La Savioli elabora anche le motivazioni profonde del perché proliferano queste organizzazioni che fanno più danni che benefici.

«La nostra cultura, il nostro stile di vita sta distruggendo le fonti stesse della vita e le basi della comunità umana, e noi pensiamo di aiutare i popoli cha abbiamo asservito e sfruttato cercando di convertirli e avvicinarli a questa cultura e a questo stile di vita. Senza renderci conto della nostra cieca presunzione: noi pensiamo ancora e nonostante tutto di essere una civiltà superiore. E, purtroppo, siamo riusciti a farlo credere anche ad una parte di quei popoli asserviti e sfruttati. E grazie a questa convinzione occidentale, così profonda e radicata da essere diventata un sentimento “naturale” e inconsapevole, che il “sistema ONG” ha potuto attecchire e diffondersi. Noi siamo i progrediti, loro gli arretrati. E progredito per noi vuol dire migliore».

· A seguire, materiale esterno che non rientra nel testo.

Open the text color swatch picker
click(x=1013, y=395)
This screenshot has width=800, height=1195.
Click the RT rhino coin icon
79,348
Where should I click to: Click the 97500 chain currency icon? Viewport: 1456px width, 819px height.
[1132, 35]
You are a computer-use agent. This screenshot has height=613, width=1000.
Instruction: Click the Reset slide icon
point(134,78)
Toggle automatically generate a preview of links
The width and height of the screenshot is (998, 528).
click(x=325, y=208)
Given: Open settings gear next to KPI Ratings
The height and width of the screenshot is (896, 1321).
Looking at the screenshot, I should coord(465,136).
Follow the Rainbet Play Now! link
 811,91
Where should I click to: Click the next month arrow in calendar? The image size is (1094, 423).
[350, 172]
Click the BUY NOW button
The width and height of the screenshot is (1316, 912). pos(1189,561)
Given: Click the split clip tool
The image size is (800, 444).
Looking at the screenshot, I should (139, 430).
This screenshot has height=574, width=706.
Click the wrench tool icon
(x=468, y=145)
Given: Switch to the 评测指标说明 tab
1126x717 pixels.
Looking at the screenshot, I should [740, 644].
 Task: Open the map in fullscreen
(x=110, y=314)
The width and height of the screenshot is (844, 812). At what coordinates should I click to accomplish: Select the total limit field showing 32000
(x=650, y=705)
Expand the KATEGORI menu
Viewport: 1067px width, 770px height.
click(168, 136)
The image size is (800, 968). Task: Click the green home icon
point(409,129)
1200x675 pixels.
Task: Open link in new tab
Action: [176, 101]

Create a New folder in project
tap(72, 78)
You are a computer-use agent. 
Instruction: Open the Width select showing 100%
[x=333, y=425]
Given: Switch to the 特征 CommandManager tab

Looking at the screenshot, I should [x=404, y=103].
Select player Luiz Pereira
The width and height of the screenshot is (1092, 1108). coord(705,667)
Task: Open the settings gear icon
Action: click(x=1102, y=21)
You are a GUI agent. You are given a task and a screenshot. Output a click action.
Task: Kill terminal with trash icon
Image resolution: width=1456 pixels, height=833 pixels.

E ancora sul rapporto fra il capitalista moderno e le Ong: «Il capitalista “moderno” non ha una vocazione, a parte quella di fare denaro. Non è un industriale, un produttore di merci, legato ad un certo tipo di materiali , strumenti, conoscenze, tecniche e mercati; è un nomade che esplora territori per trovare dove è più redditizio investire; un avventuriero speculatore che crea mercati dal nulla, servendosi di mode e bisogni indotti ma anche creando il bisogno attraverso la distruzione delle economie locali. E la competizione senza più freni, regole e mediazioni dell’epoca neoliberista ha selezionato ai vertici economici gli individui con meno scrupoli, i più ambiziosi e aggressivi, i più predisposti ad una organizzata mentalità criminale. Gli investimenti si spostano da un settore all’altro, da una zona del mondo ad un’altra, di mese in mese, di giorno in giorno. I farmaci sono quotati in borsa, sono un ottimo mercato a patto che non ci siano più persone sane o reputate tali; terre e campi, acque e foreste, sottosuoli e oceani, paesaggi, coste, esseri umani, sentimenti sono merci, si tratta solo di capire come venderli, come “creare un mercato”. E’ questo il lavoro oggi del capitalista e i suoi satelliti. E tra questi satelliti ci sono anche buona parte delle Ong col compito di preparare il terreno al “mercato” in molteplici modi e funzioni».

Ci auguriamo che libri e inchieste eccezionali come questa si diffondano per smascherare chi usa argomenti umanitari solo per arricchirsi, impoverendo e sfruttando ancora di più chi è già sfruttato e povero.